▶ [Data in this exercise]
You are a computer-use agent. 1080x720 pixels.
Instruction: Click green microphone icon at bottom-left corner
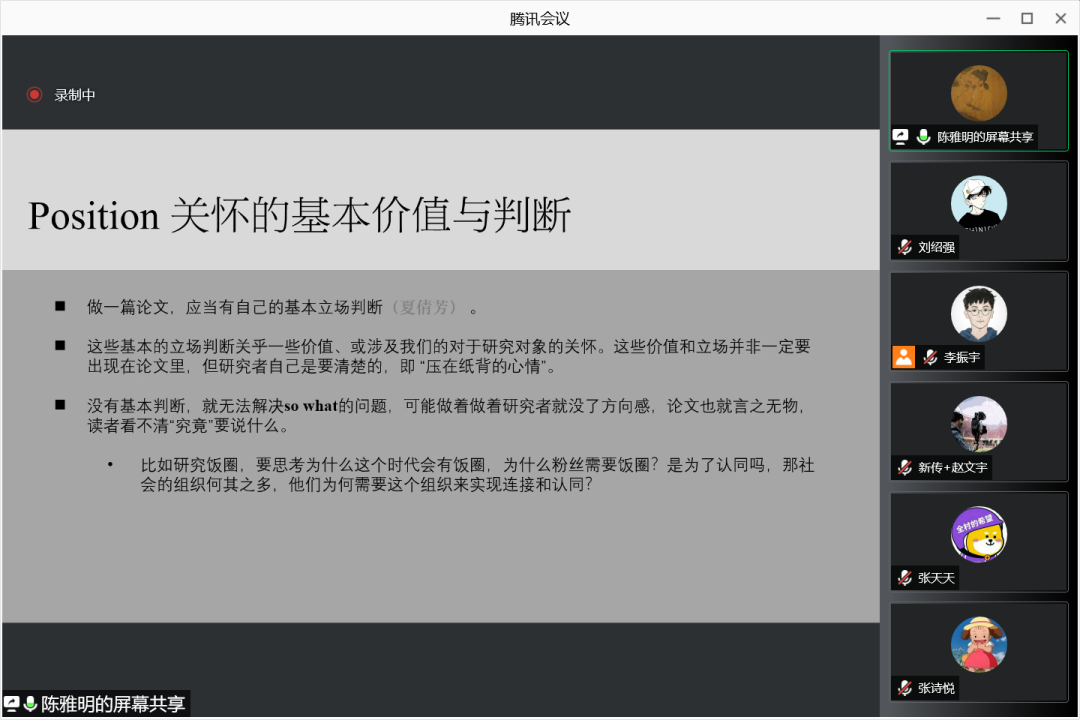(x=30, y=704)
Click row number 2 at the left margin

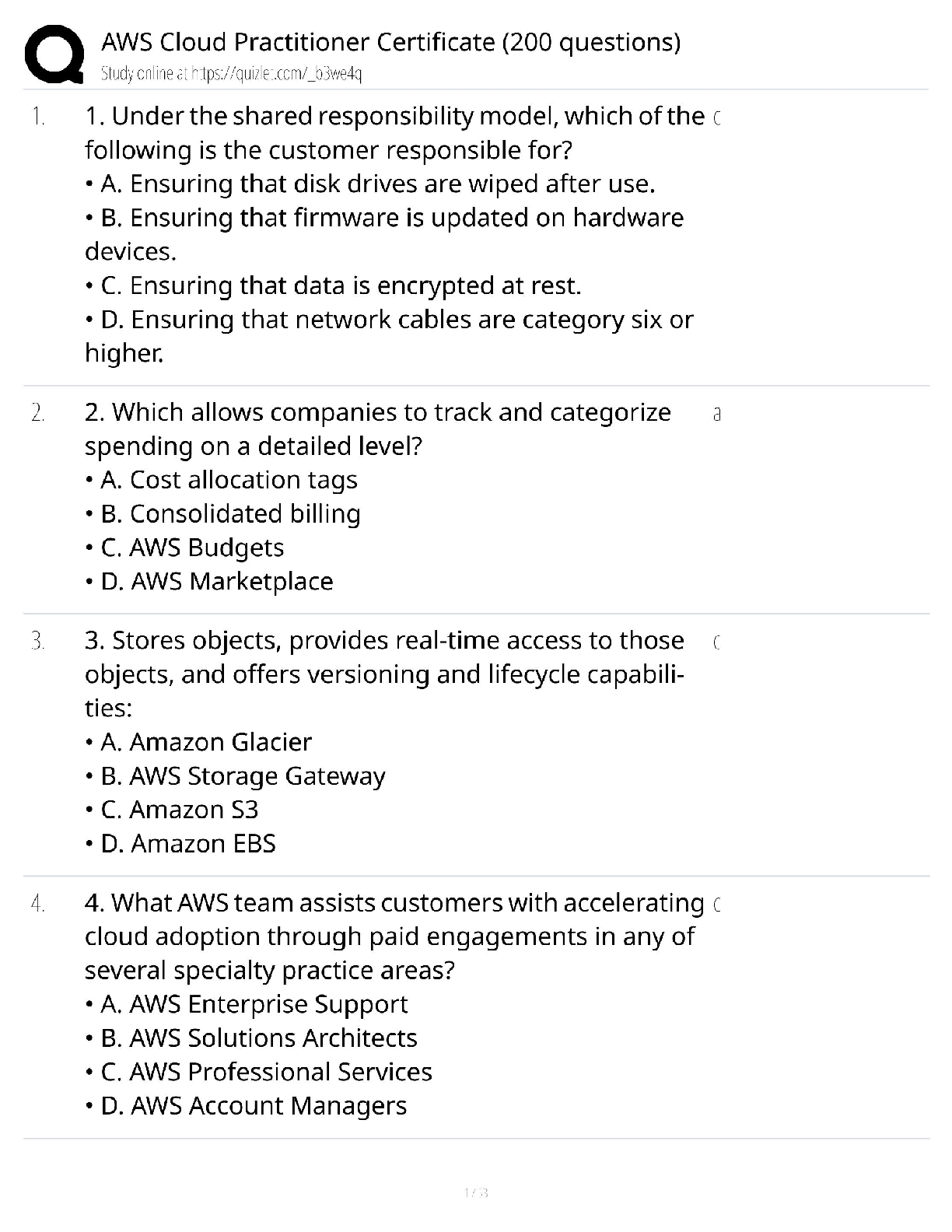(38, 413)
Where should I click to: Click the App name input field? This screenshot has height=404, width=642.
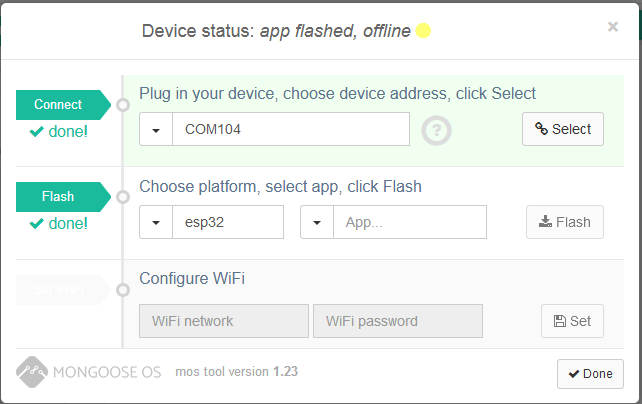coord(409,222)
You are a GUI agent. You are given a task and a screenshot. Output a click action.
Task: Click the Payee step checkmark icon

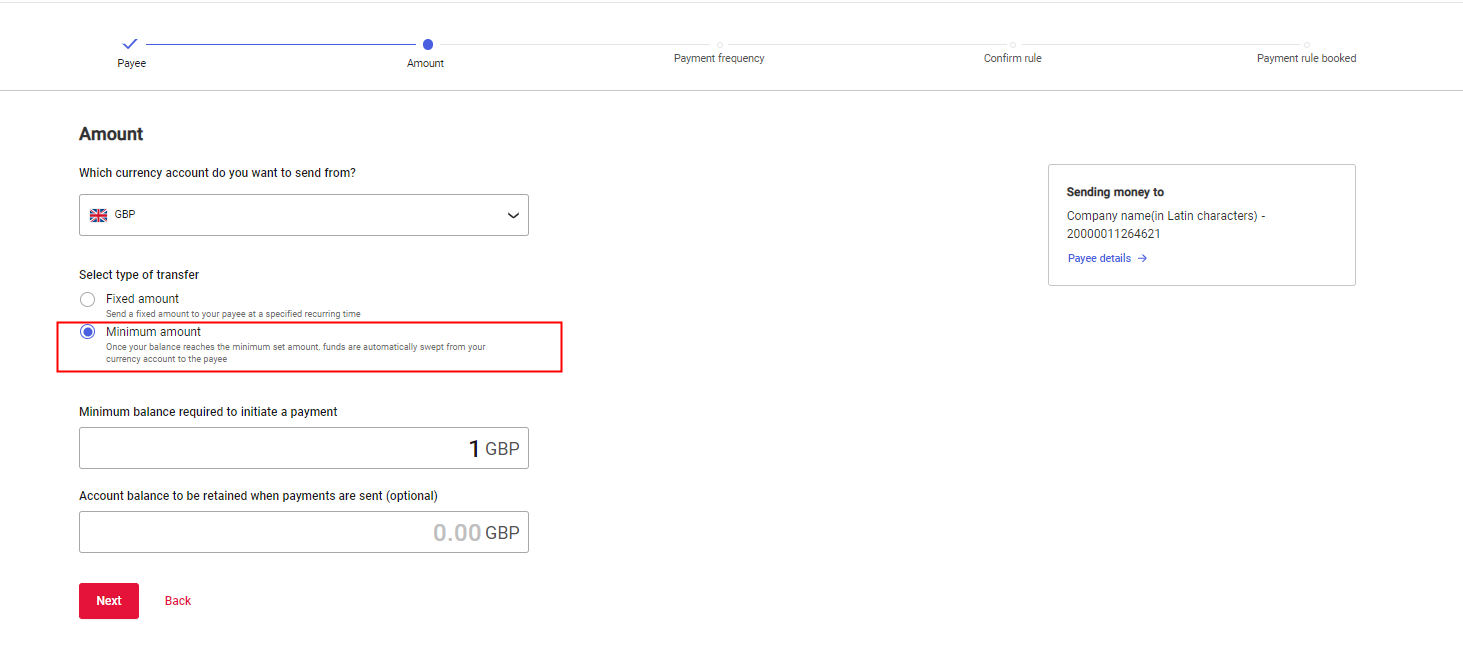[x=130, y=44]
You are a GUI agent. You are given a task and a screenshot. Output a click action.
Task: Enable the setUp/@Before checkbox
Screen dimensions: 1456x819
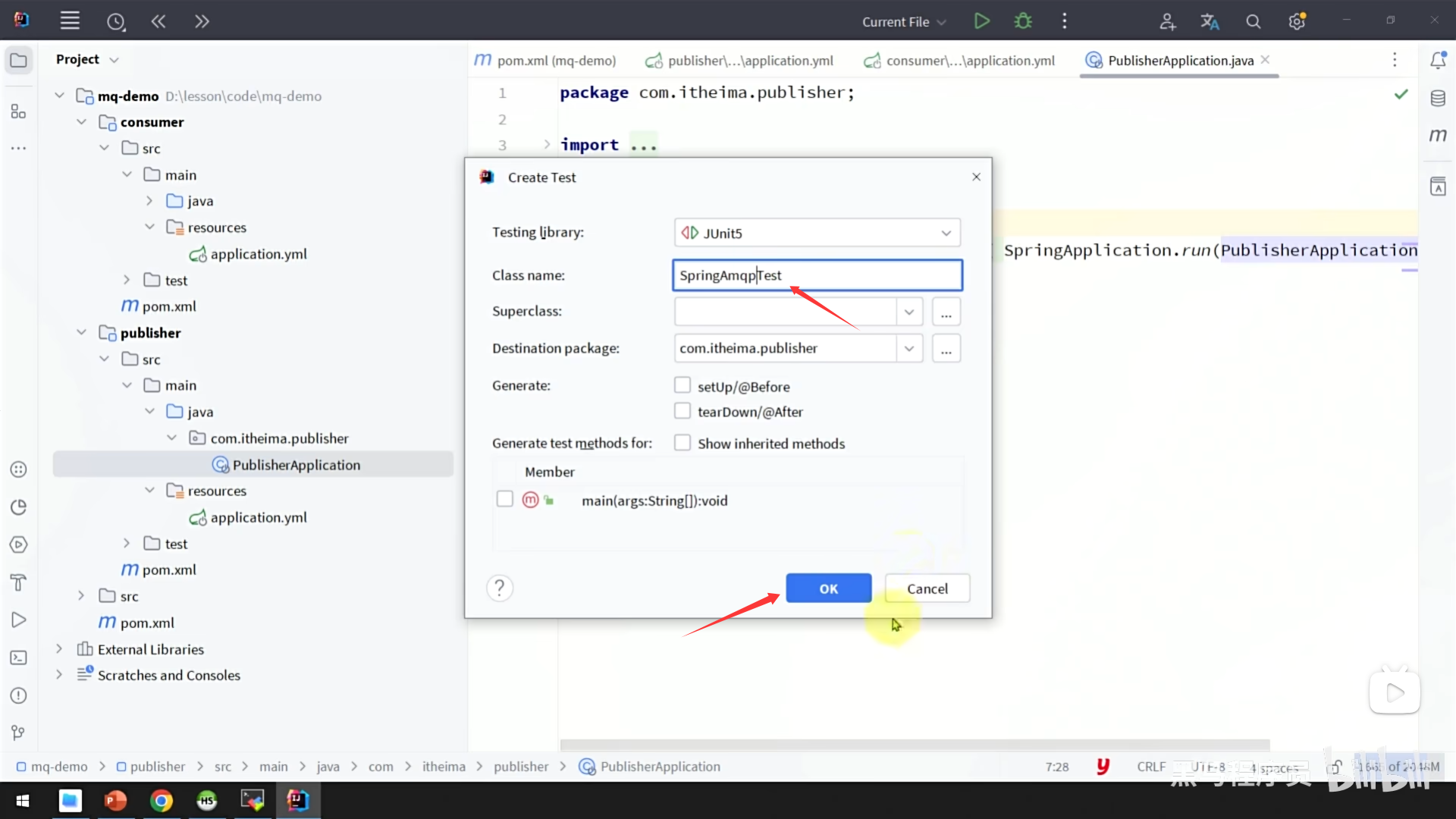[x=682, y=386]
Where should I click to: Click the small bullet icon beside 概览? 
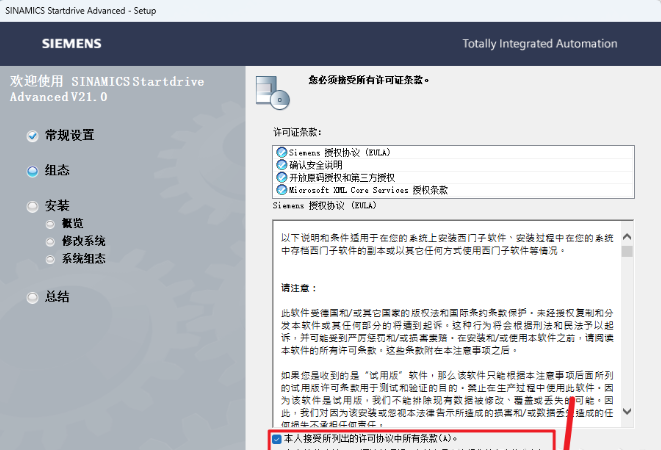(x=50, y=224)
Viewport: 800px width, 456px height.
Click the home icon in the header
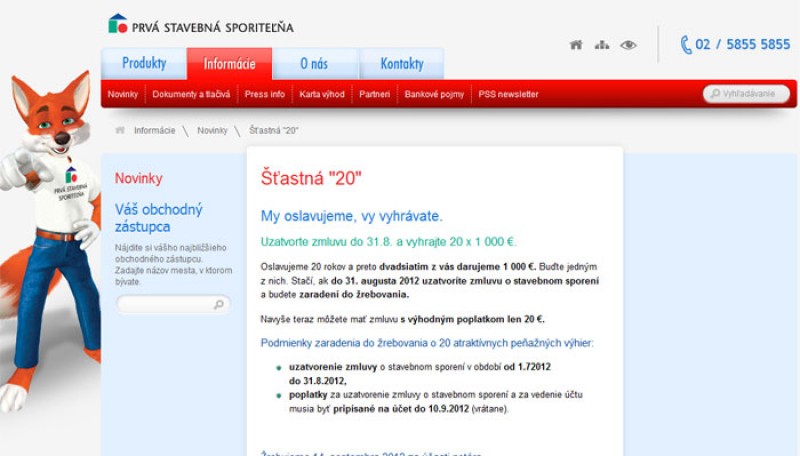click(575, 45)
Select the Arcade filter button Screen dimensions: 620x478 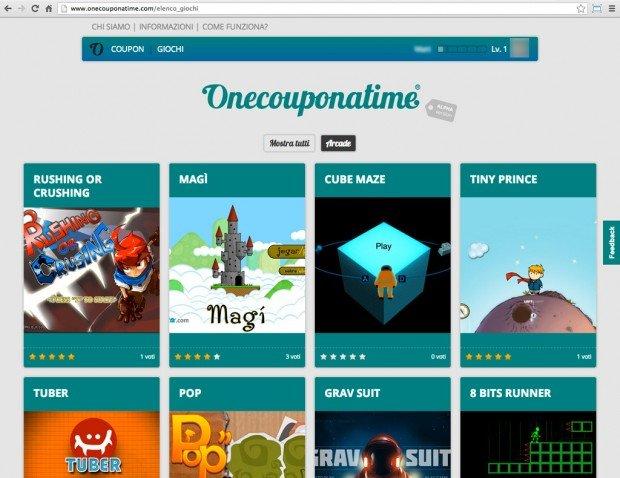coord(338,143)
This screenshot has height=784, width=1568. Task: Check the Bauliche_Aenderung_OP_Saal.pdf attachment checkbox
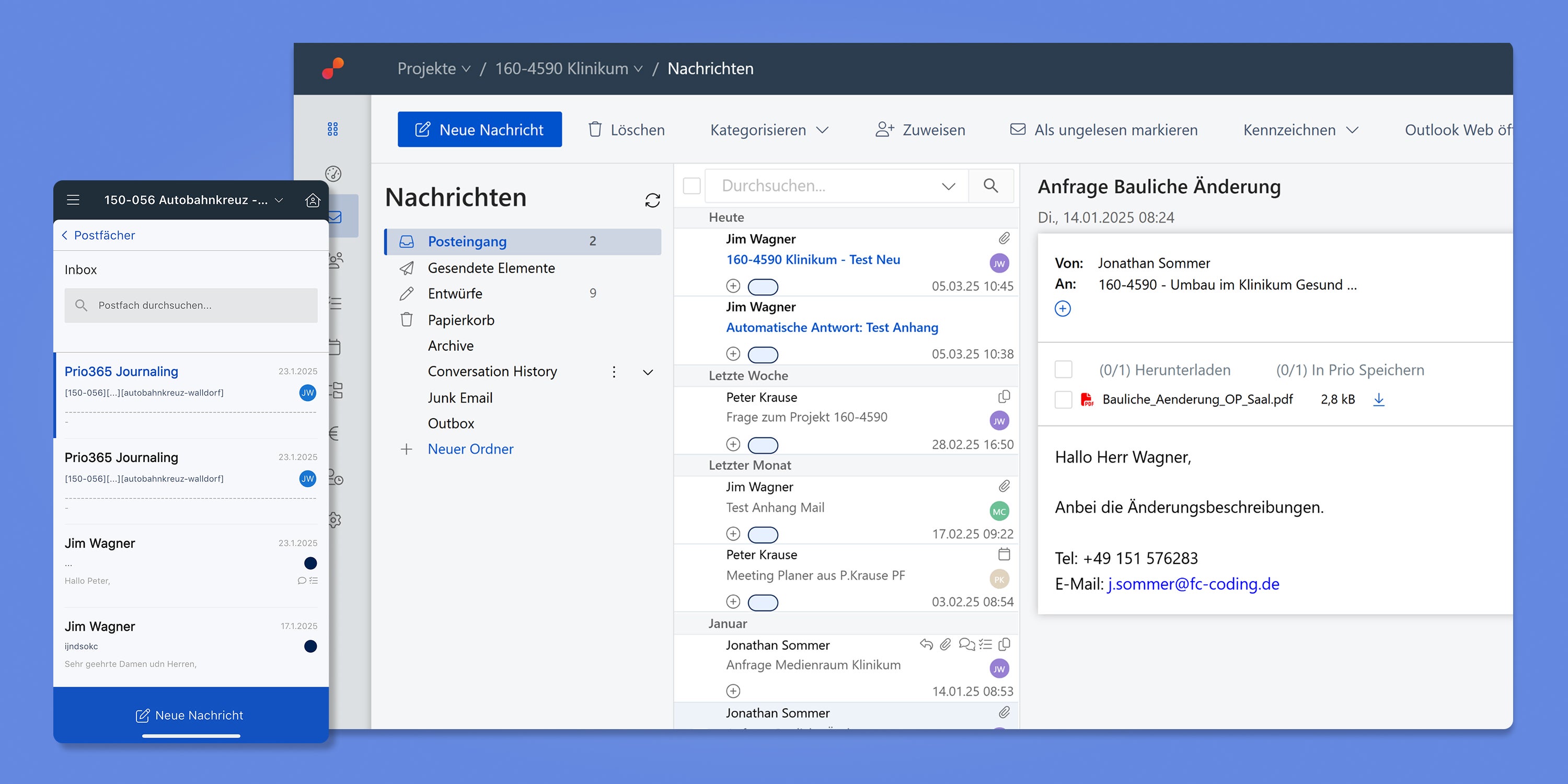coord(1063,399)
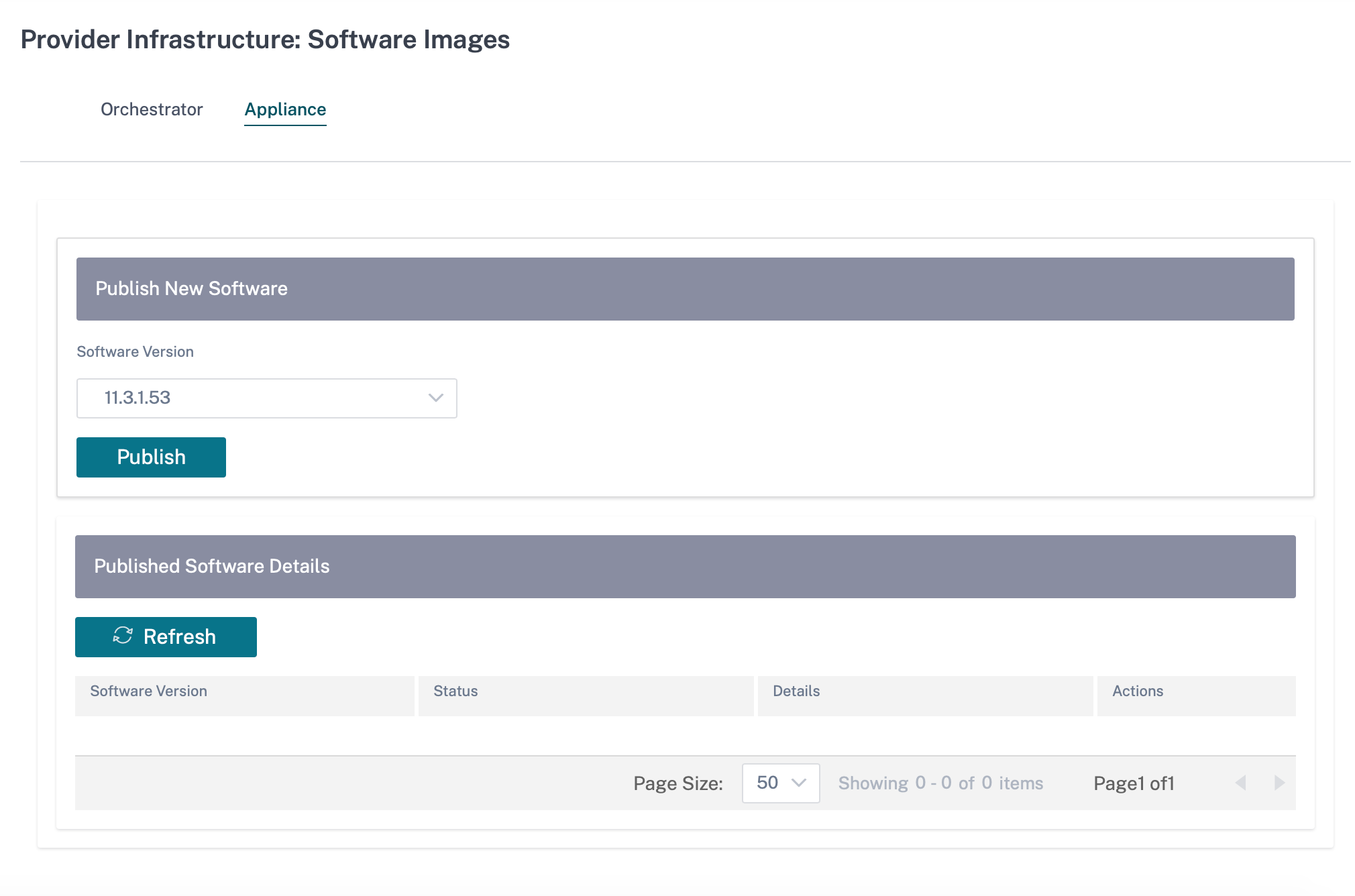This screenshot has width=1355, height=896.
Task: Click the Refresh button label
Action: 180,636
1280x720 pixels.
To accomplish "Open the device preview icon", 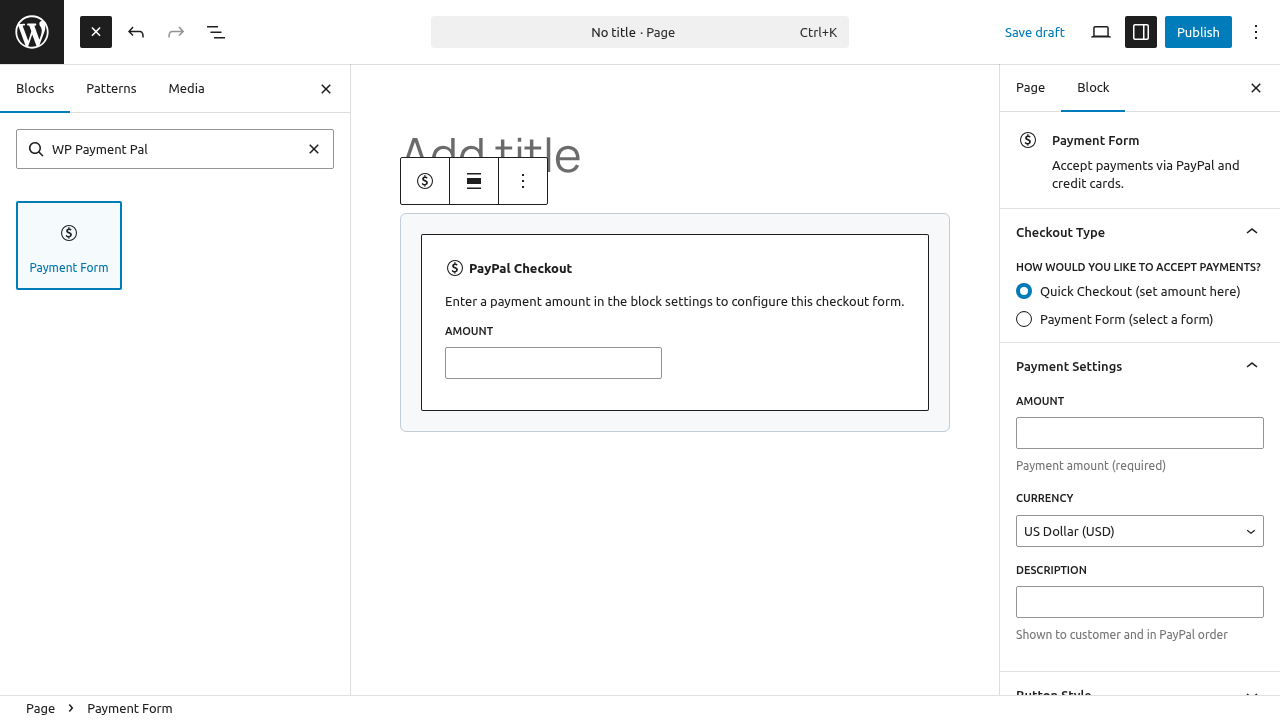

▶ [Task] Reproduce every line from the first one through the line containing "[x=130, y=44]", inclusive, with the requests kept, and shift each coordinate in the answers by adding 136 to it. Leave the pictures out of your answer.

▶ [Exercise output]
You are a computer-use agent. 1080x720 pixels.
Instruction: Click green microphone icon at bottom-left corner
(x=166, y=840)
Click row number 2 at the left margin

(174, 549)
Where should I click to: Click the App name input field? This screenshot has height=404, width=642.
coord(545,358)
You are a GUI agent. You are given a task and a screenshot. Output a click action.
Task: Click the Payee step checkmark icon

[x=266, y=180]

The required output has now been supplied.